Nvidia, which walked away from a $40-billion acquisition of ARM earlier this month, failed to impress investors with its latest forecast, a sign of the lofty expectations for the most valuable US chip maker.
Though the company topped Wall Street estimates with its latest quarterly results on Wednesday — and projected strong growth for the current period — the shares slipped as much as 5.3% in late trading.
The company’s adjusted gross margin, meanwhile, was 67% last quarter — just shy of the 67.1% analysts predicted.
CEO and co-founder Jensen Huang has turned a niche business — graphics cards for gamers — into a chip empire worth more than US$600-billion.

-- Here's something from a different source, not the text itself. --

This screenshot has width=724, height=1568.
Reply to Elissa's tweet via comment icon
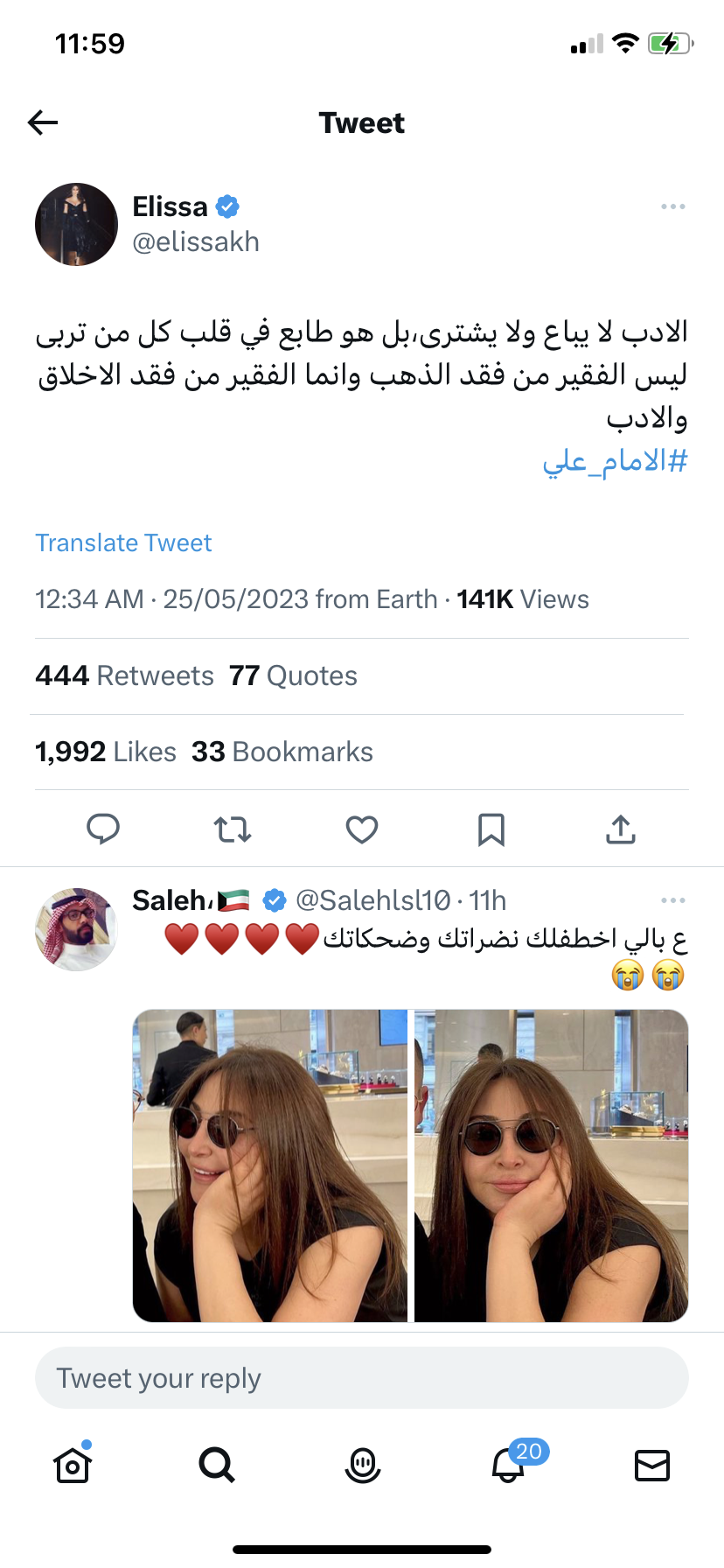(x=103, y=829)
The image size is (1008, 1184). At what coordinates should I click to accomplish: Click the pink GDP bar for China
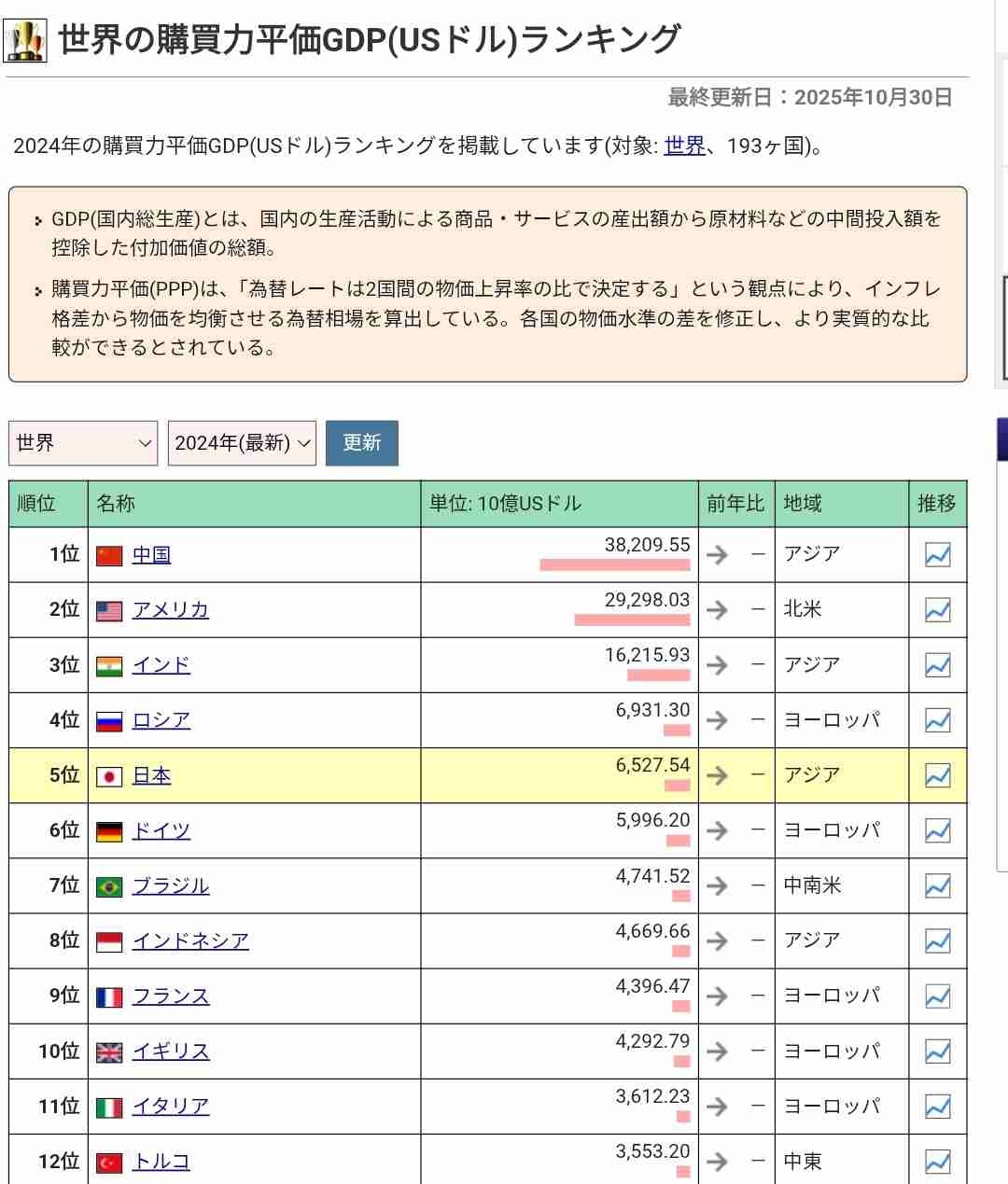point(614,564)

But investors have high hopes for the company, and even a record-setting quarter can leave them underwhelmed.
The company also is bouncing back from its failed attempt to acquire ARM, a deal that faced regulatory opposition around the world. It terminated the transaction on 8 February and expects to write off $1.36-billion this quarter to account for pre-payments it pledged to ARM’s owner, SoftBank Group.
Even without ARM, Nvidia has been growing more quickly than projected. Revenue in the fiscal first quarter will be about $8.1-billion, the company said on Wednesday. That compares to a $7.2-billion average analyst estimate.
The Santa Clara, California-based company has pushed into the booming field of artificial intelligence computing, where its processors are used to handle an ever-growing flood of data. That’s turned Nvidia’s products into essential equipment for data centres, rather than just gaming computers.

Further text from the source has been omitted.